Not to mention the incredibly blue skies and sea:



Now all this is fine in GREECE but I wasn't prepared, on my return to London, to be equally subjected to so much blue everywhere!
called in earlier this week to see the latest exhibition at The Wallace Collection: a collection (25 in all) of Damien Hirst's latest works, his 'Blue Paintings', entitled 'No Love Lost'. Without exception, they are large paintings of blue skulls on black backgounds.



Reading quite unfavourable reviews, prior to my visit, if I'm honest I didn't expect to be particularly impressed and yet strangely (despite the fact they were all blue!) I was - and I was particularly mesmerised by this piece:



I think the critics have been unkind. Perhaps the name 'Damien Hirst' alone is enough to invite controversy and somehow gives people a free rein to write his work off as 'sensationalist'and 'gimmicky' at best, or poorly executed ('the man can't paint!')at worst and I'll be the first to admit, as an artist he was never a particular favourite of mine, till I stood in awe at the foot of his solid silver 'St Bartholomew' sculpture in the R.A's Summer exhibition but, in the artist's own words, this series of paintings created between 2006 and 2008 are 'deeply connected to the past' and mark his return to the solitary practise of painting - a new direction for him after challenging what it means to be an artist, since the very start of his career.

The fact that he has opted to present these works within in a classical environment invites a dramatic visual dialogue, surrounded as they are by Old Master paintings in the Great European tradition, displayed in the adjacent sumptuous rooms. The contrast is undeniable and his paintings, by content (and colour!) are undeniably chilling too.....but certainly worth a visit, anyway....

Calling in at another local gallery ('Artica' Washington Green Fine Art in St. Christophers place, Marylebone) I came across an artist (new to me) who, has joined the Washington Green stable of artists and is beginning to make a real name for himself,Bill Bate

His stunningly beautiful paintings, of the naked female form gliding through transparent turquoise water, glistening in sunlight, made me feel I was right back on the island for a moment, diving into the familiar crystal blue waters of the Aegean....Lovely!
You can see his beautiful paintings here:Bill Bate Collection

His work reminds me very much of that of another (Greek) artist I came across this year, Maria Filopoulou. She also paints underwater scenes of women diving in turquoise, crystal-clear seas...with a wonderful sense of abandonment and expressing total freedom.

## TASK DETAILS
Reproduce word for word the passage of the art exhibition text above, starting at "His work reminds" and ending at "expressing total freedom.".

## DATA SHOWN
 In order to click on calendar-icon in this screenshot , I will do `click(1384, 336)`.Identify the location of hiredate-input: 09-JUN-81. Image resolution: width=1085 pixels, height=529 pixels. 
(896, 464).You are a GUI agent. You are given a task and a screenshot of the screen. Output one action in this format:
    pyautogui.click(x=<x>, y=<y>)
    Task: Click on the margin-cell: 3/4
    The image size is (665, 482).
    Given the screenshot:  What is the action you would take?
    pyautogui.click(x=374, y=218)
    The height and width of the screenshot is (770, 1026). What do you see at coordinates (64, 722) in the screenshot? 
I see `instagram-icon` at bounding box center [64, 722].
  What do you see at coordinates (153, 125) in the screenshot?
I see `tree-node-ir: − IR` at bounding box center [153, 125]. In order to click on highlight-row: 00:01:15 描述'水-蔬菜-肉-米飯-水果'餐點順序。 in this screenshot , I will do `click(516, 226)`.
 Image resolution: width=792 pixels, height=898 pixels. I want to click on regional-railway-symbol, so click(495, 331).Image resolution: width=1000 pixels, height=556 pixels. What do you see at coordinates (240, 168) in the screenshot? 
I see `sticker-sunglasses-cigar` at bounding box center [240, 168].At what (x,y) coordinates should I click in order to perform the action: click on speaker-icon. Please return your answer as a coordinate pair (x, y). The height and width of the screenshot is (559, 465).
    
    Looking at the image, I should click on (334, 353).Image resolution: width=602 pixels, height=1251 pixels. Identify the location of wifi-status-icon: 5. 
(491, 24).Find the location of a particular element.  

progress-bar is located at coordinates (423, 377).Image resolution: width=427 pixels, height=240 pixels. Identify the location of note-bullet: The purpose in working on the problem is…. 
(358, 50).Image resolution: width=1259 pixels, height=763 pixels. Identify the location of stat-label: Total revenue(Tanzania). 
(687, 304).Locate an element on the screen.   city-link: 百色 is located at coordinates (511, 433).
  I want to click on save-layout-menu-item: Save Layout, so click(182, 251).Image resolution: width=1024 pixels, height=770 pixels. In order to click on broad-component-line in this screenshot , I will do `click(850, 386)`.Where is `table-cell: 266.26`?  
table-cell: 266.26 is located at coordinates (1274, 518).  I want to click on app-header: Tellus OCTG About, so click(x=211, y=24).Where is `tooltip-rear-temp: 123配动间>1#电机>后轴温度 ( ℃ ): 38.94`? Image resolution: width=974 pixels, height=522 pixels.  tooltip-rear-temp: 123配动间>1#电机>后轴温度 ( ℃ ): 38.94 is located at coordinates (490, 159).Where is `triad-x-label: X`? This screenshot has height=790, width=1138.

## EXERCISE OUTPUT
His work reminds me very much of that of another (Greek) artist I came across this year, Maria Filopoulou. She also paints underwater scenes of women diving in turquoise, crystal-clear seas...with a wonderful sense of abandonment and expressing total freedom.